Resilience in action: zero service disruption
During this week’s AWS us-east-1 outage, Ably maintained full service continuity with no customer impact. This was our multi-region architecture working exactly as designed; error rates were negligibly low and unchanged throughout. Any additional round trip latency was limited to 12ms, which is below the typical variance in any client-to-endpoint connection, and well below our 40–50ms global median; this is imperceptible to users and below monitoring thresholds. There were no user reports of issues. Taken together this means there was zero service disruption.
The technical sequence
Ably provides a globally-distributed system hosted on AWS with services provisioned in multiple regions globally. Each scales independently in response to the level of traffic in the regions, and us-east-1 is normally the busiest region.
From the onset of the AWS incident what we saw was that the infrastructure already existing in that region continued to provide error-free service. However, issues with various ancillary AWS services meant that our control plane in the region was disrupted, and it was clear that we would not be able to add capacity in the region as traffic levels increased during the day.
As a result, at around 1200 UTC we made DNS changes so that new connections were not routed to us-east-1; traffic that would have ordinarily been routed there (based on latency) were instead handled in us-east-2. This is a routine intervention that we make in response to disruption in a region. Pre-existing connections in us-east-1 remained untouched, continuing to serve traffic without errors and with normal latency throughout the incident. Our monitoring systems, via connections established before the failover, confirmed this directly.
Latency impact: negligible
We continuously test real-world performance in multiple ways. Monitors operated by Ably, in proximity to regional datacenter endpoints, indicated that the worst case impact on latency - which would have been clients directly adjacent to the us-east-1 datacenter, but which now have to connect to us-east-2 - was 12ms at p50. We also have real browser round-trip latency measurements using Uptrends, which more closely simulate real users, with actual browser instances publishing and receiving messages between various global monitoring locations.
These measurements taken during the incident are shown below; real-world clients experienced even lower latency impact, since from each of the cities tested, there is negligible difference in distance, and latency, between that location and us-east-2 versus us-east-1. Taken across all US cities that are monitoring locations, the measured latency difference averaged 3ms. That actual difference is substantially lower than normal variance in client connection latencies, and is therefore imperceptible to users and well below monitoring thresholds.


We restored us-east-1 routing on 21 October following validation from AWS and our own internal testing.
The architecture at work
This incident validated our multi-region architecture in production:
- each region operates independently, isolating failures.
- latency-based DNS adapts routing to regional availability.

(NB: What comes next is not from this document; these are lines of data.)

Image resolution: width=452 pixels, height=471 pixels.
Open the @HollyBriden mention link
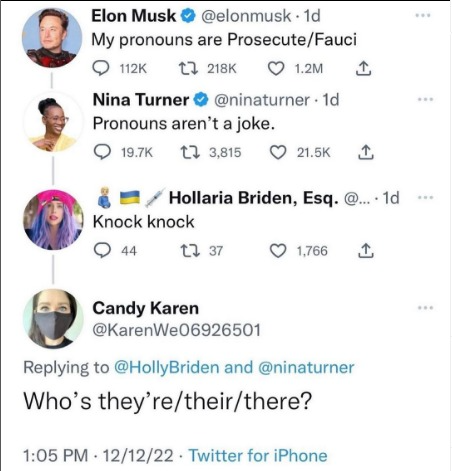pos(167,368)
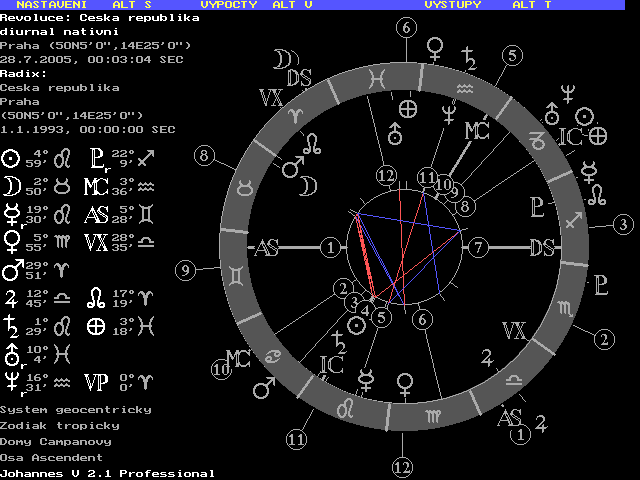Click the Mercury glyph in the planet table
The image size is (640, 480).
11,213
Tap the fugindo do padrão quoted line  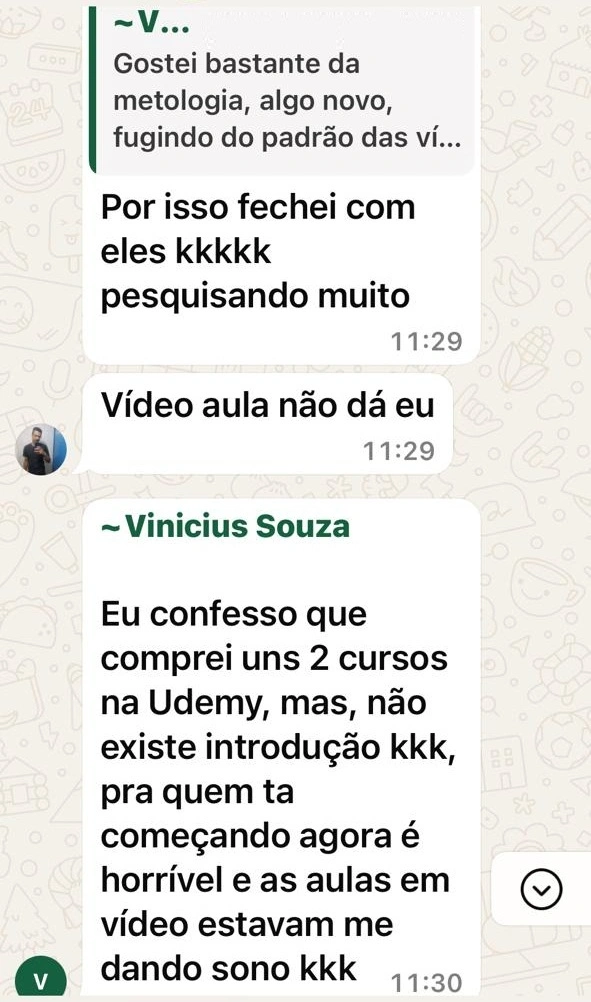point(287,137)
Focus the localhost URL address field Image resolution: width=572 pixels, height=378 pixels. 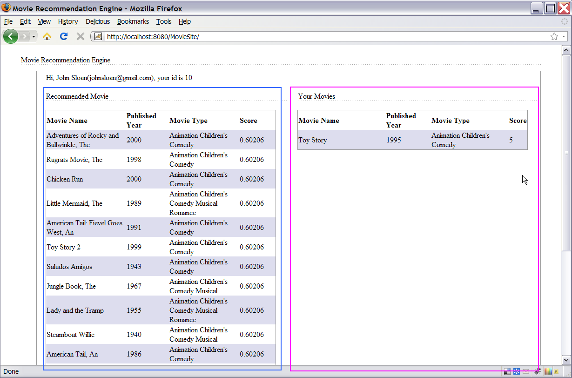click(326, 36)
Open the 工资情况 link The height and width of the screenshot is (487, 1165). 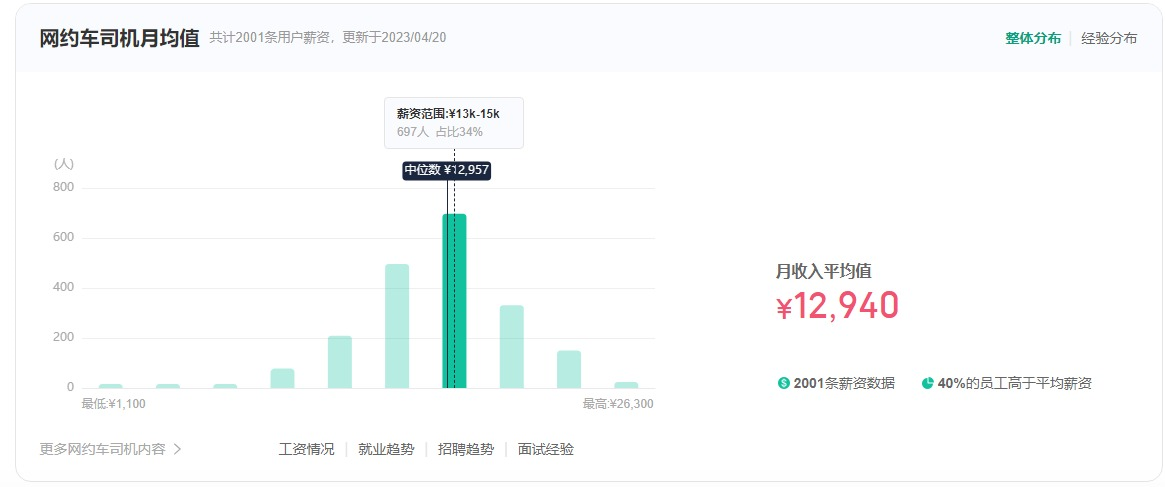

- existing persistent connections are unaffected if the only change is to the routing of new connections.
- a further layer of defense, not used in this case, provides automatic client-side failover to up to five globally-distributed endpoints.
That final layer matters. Even if us-east-1 infrastructure had failed entirely (it didn’t), client SDKs would have automatically failed over to alternative regions, maintaining connectivity at the cost of increased latency. It didn’t activate this time, since regional operations continued normally, but it’s a core part of our defense-in-depth strategy.
Lessons reinforced
- The key takeaways for us from this incident:
- A genuinely distributed system spanning multiple regions, not just availability zones, is essential for ultimate continuity of service;
- Planning for, and drilling, responses to this type of event is critical to ensuring that your resilience is real and not just theoretical;
- A multi-layered approach, with mitigations both in the infrastructure and SDKs, ensures redundancy and continuity even without active intervention. AWS continues to be an outstandingly good global service, but occasional regional failures must be expected. Well-architected systems on AWS infrastructure are capable of supporting the most critical business needs.